Rows on where targets appear:

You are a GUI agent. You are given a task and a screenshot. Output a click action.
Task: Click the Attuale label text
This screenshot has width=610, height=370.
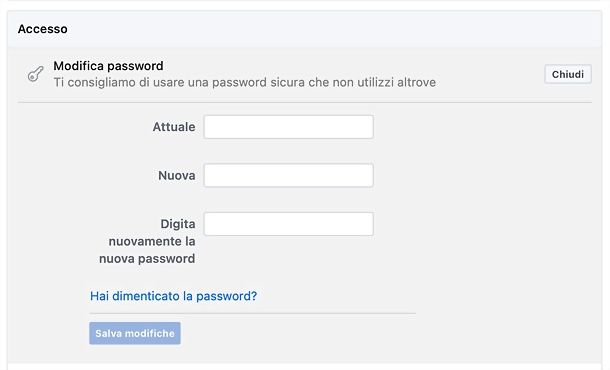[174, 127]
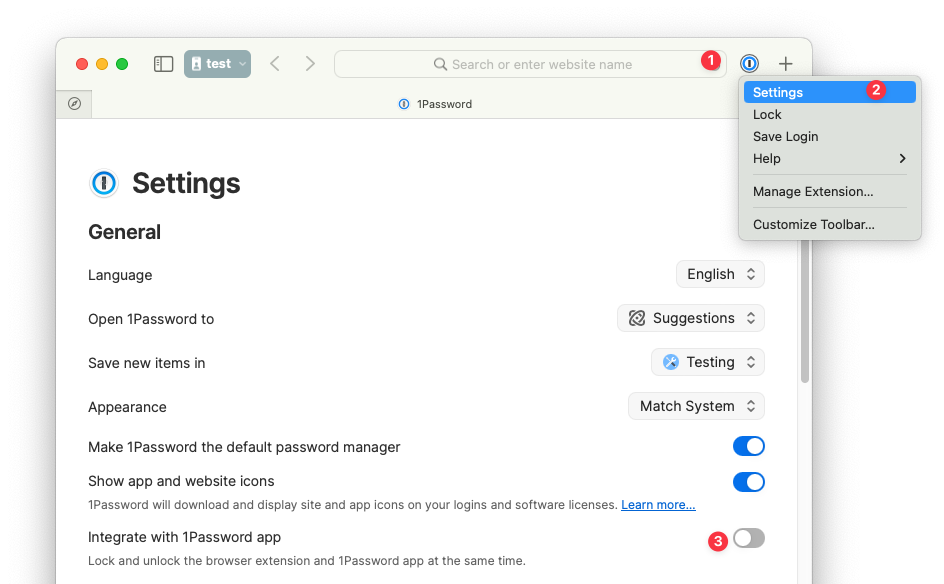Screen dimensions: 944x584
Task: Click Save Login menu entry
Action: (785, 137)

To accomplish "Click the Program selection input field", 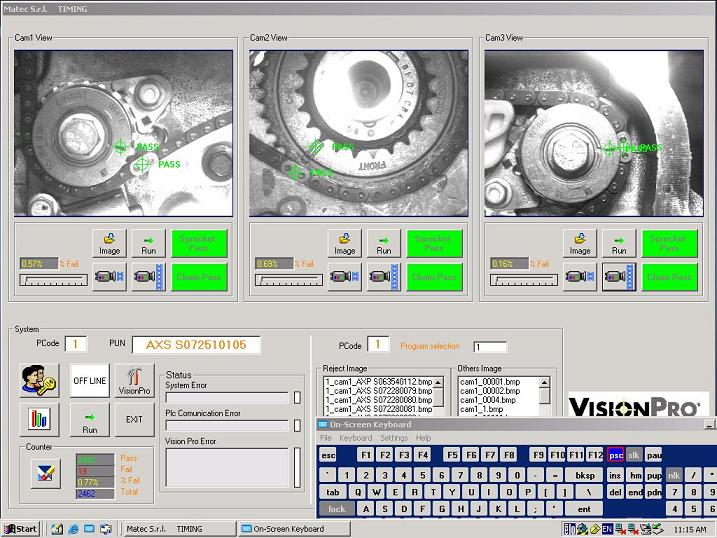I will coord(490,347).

#### Written request
Copy the records above without changes, starting at the first line and ending at the line that contains "Action: (785, 137)". Leave the pictures out of your copy.

#### Response to the task
You are a GUI agent. You are given a task and a screenshot. Output a click action.
Task: Click the Attuale label text
This screenshot has width=610, height=370.
[174, 127]
Screen dimensions: 944x584
Task: Click Save Login menu entry
Action: (785, 137)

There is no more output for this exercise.